Compilation-Based Execution Engine for a Database

by Ankush Rayabhari December 18, 2020

My project was to implement a compilation-based execution engine for a database. The code is located here.

Introduction

Existing database systems initially convert a SQL query to a tree of relational algebra operators and then interpret that plan. In the past, this wasn't a bottleneck as the main cost of processing data was reading and writing data to disk. Since the amount of CPU time spent processing data was negligible compared to the disk access time, the overheads of interpretation didn't play a large role.

Nowadays, databases have access to faster storage and large amounts of main memory which means that the CPU time spent processing data is much more valuable. As mentioned in this overview of different execution engine implementations, "To go 10x faster, the DBMS must execute 90% fewer instructions. To go 100x faster, the DBMS must execute 99% fewer instructions." To reduce the overhead of interpretation, we can directly compile trees of operators down to binary and then execute them. This projects explores implementing such a compiler.

Background

Relational Algebra

The initial step of any database is to convert SQL to a tree of relational algebra operators.

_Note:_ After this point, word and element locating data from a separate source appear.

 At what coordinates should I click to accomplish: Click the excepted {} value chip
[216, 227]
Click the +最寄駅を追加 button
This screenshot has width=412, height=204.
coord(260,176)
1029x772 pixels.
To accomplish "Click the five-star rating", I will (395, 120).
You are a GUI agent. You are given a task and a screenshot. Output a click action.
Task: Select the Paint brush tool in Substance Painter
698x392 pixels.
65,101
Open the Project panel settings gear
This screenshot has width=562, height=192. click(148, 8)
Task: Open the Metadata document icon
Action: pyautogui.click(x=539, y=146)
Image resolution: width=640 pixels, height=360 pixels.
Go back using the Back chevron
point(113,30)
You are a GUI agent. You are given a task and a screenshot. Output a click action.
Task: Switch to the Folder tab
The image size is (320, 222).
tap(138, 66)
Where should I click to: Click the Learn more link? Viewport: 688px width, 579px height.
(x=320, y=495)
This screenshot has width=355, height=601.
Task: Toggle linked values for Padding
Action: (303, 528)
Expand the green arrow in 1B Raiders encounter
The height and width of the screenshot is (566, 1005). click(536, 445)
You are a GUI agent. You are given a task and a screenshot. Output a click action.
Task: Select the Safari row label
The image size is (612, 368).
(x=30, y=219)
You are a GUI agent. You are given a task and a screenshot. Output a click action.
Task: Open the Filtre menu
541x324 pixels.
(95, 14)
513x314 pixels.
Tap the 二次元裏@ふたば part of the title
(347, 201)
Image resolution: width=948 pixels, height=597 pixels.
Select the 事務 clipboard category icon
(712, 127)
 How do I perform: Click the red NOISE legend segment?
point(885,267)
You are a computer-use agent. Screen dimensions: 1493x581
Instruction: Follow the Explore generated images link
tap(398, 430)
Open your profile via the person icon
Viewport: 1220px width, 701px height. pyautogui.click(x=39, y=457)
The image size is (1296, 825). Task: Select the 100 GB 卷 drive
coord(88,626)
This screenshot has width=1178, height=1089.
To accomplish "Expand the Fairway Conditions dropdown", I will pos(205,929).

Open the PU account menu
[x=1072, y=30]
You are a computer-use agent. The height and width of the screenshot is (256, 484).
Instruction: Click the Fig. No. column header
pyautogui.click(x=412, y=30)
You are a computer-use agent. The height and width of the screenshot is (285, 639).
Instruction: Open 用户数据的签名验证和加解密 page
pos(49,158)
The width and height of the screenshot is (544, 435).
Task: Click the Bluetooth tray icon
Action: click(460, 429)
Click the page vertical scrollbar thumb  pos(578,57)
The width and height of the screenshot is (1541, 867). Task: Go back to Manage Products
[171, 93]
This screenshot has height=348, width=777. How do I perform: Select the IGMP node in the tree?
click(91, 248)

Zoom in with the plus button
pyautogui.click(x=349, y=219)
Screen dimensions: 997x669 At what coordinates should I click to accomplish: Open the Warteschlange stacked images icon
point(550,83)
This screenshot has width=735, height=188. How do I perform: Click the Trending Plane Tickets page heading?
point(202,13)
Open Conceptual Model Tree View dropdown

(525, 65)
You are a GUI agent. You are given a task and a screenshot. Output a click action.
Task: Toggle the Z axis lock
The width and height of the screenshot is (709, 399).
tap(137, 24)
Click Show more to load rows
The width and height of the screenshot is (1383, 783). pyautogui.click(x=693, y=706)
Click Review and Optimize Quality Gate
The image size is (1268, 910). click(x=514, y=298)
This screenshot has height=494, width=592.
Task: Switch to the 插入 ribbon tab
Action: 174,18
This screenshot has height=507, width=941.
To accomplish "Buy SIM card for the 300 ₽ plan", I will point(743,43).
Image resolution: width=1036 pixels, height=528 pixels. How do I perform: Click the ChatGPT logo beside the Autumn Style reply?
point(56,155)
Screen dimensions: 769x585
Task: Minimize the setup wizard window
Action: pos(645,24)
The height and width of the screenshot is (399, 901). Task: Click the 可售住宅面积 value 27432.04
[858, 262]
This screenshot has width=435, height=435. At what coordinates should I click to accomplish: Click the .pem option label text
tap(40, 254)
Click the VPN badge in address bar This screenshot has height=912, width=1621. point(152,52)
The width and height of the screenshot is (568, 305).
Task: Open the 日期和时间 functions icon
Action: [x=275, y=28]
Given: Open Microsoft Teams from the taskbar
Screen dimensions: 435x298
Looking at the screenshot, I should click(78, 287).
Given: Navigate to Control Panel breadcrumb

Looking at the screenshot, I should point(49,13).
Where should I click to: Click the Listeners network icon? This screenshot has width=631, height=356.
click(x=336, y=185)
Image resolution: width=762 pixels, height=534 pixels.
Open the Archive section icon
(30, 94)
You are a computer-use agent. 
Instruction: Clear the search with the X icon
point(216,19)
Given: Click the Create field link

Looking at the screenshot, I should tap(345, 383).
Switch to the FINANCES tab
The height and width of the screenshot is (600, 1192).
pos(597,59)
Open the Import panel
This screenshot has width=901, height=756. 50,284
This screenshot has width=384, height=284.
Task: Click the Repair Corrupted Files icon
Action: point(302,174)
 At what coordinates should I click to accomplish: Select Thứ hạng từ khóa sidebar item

For example, this query gets converted to the following tree of operators:

SELECT * FROM A JOIN B ON a_key = b_key WHERE x > 5
Filter(
  Join(Scan(A), Scan(b), ColRef(a_key), ColRef(b_key)), 
  CompExpr(LT, ColRef(x), Literal(5))
)

The key operators needed are Scan, Select, Join and Group By/Aggregate.

Joins are implemented by creating a hash table of one of its inputs and then for each tuple of the other input, concatenating it with any matching tuple in the hash table. Similarly, grouping is done by maintaining a map of the group by values to a bucket that contains all values in the group. Then, each aggregation function is computed over each bucket.

Interpretation

Most existing databases use interpretation to generate the output. This is generally implemented by having a produce function for each operator. When you call it, the operator will call a produce function from its child operators which returns the next tuple (or null if it's done), process that tuple (filter by some condition, execute a map function, join data, etc.), and then return the processed tuple.

For example, this would be what is executed for the interpreted version of Filter(Scan(T), CompExpr(LT, ColRef(x), Literal(5))):

query {
  output = []
  while (t = op.produce()) {
    output.add(t)
  }
  return output
}

ColRef.evaluate(t) {
  return t[col]
}

CompExpr.evaluate(t) {
   l = left.evaluate(t)
   r = right.evaluate(t)
   return op(l, r);
}

Filter.produce() {
   while (t = child.produce()) {
      if (expr.evaluate(t)) {
        return t
      }
   }
}

Scan.produce() {
  return next tuple of T
}

While easy to implement from a system point of view, this leads to a lot of overhead as you have a function call boundary at each operator. This means values that are in registers need to be spilled and you have to invoke a virtual call which is expensive.

Compilation

Imagine the following equivalent code:

query {
  output = []
  for (t in T) {
    if (t[x] > 5) {
      output.add(t)
    }
  }
  return output
}

This should be much faster since there are no function calls (let alone virtual ones) and since tight loops are generated, values are kept in registers for as long as possible. Our goal is to generate code like the above and then compile and execute it.

High Level Design

Producer/Consumer Interface

To generate code for an operator tree, we introduce produce and consume functions for each operator. Produce generates a loop over the tuples in an operator's result. Consume is called by an operator's child surrounded by a loop over its result tuples. Effectively, produce signifies to "pull" tuples from an operator while consume "push"es them. Expressions have a produce function that generates code for calculating that expression. This idea comes from a paper by Thomas Neumann in 2011: "Efficiently Compiling Efficient Query Plans for Modern Hardware".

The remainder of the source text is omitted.